The opportunity to work at place like HITN, which reaches 40 million homes across the U.S., was the biggest draw though for her to enroll.
“The experience has been just very enriching. I feel like I’ve grown so much.”
Media with a Mission
Villalva, a native of Queens who is also fluent in Spanish, and is interning in the HITN’s government affairs and community relations office, came to the program from John Jay College, where she graduated in 2018 with a bachelor’s degree in English.
“What stuck out to me was the public media master’s motto, ‘Media with a Mission,’” she said.
“Other programs sounded great but were more focused on the technical aspects. I liked this idea that we’re going to tell stories that matter.”
Working on the government and community affairs team has shown Villalva how important it is to nurture relationships between elected officials and community leaders. Her department is also responsible for organizing events and programs that educate and advance the Latino community.
“Learning about the disparities and the challenges that communities face when they lack resources has been eye-opening for me,” she said.
Because it’s a small organization, she has also worked with Escalona’s team in the master control room, focusing on things like the structure of a show.
Beth Knobel, Ph.D., associate professor of communication and media studies and director of the master’s program said she knew HITN would be a great opportunity for students after her first visit to the station.
“Their studios were stunning, and we found out we were really on the same page about what media is supposed to do to serve its audience,” she said.
The public media master’s program-—run by Fordham’s Graduate School of Arts and Sciences—will graduate its sixth cohort this year, and Knobel said partnerships have always been a key component of it, including those with public television station powerhouse The WNET Group and Fordham’s own WFUV.
“It’s easy when you’re in a classroom to forget what it’s like in the real world.
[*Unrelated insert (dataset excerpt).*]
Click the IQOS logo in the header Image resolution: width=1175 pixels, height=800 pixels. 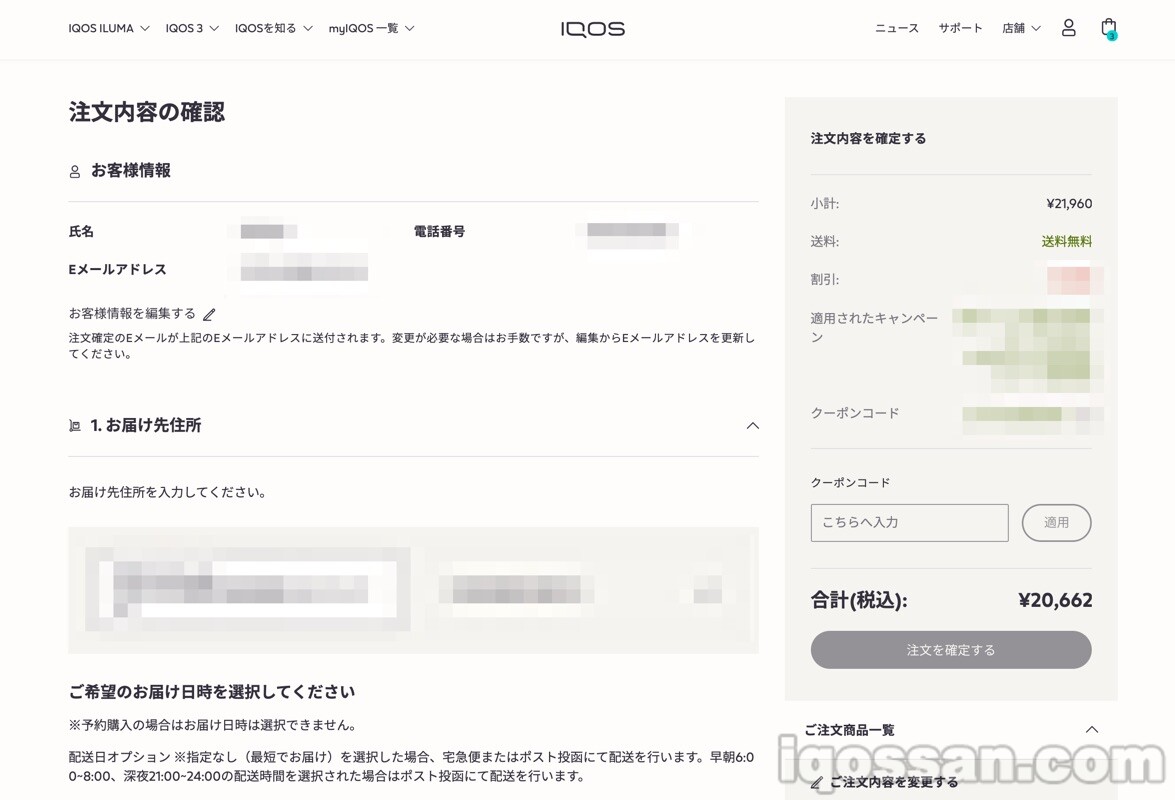tap(592, 29)
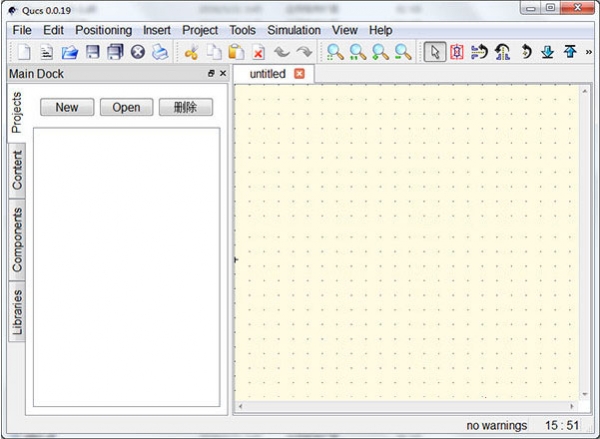Click the print document icon
This screenshot has height=439, width=600.
point(160,52)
Our partners keep us grounded on how public media is evolving so that we’re able to give our students the cutting-edge skills they need,” she said.
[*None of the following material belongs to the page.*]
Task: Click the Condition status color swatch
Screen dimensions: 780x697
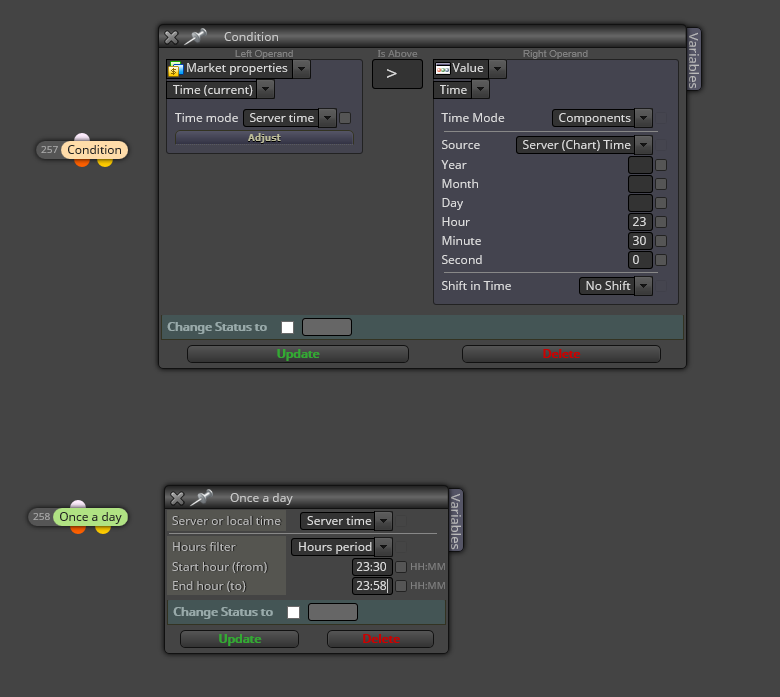Action: 327,327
Helping Media Outlets Appeal to a Younger Audience
Michael Nieves, president, and CEO of HITN, noted that the internship program has long been an important part of the station’s recruitment process. Four current members of the staff, including Escalona, started out as interns. In Fordham, he said, the station gets access to students who are bilingual, experienced, and driven.
“Right now, our audience is in the 45 to 65, age group, and we want to appeal to the 25 to 35 group as well, so these college-age kids become our own little mini focus groups,” he said.
“It’s a successful partnership. And a lot has to do with the preparation they get before they come here.”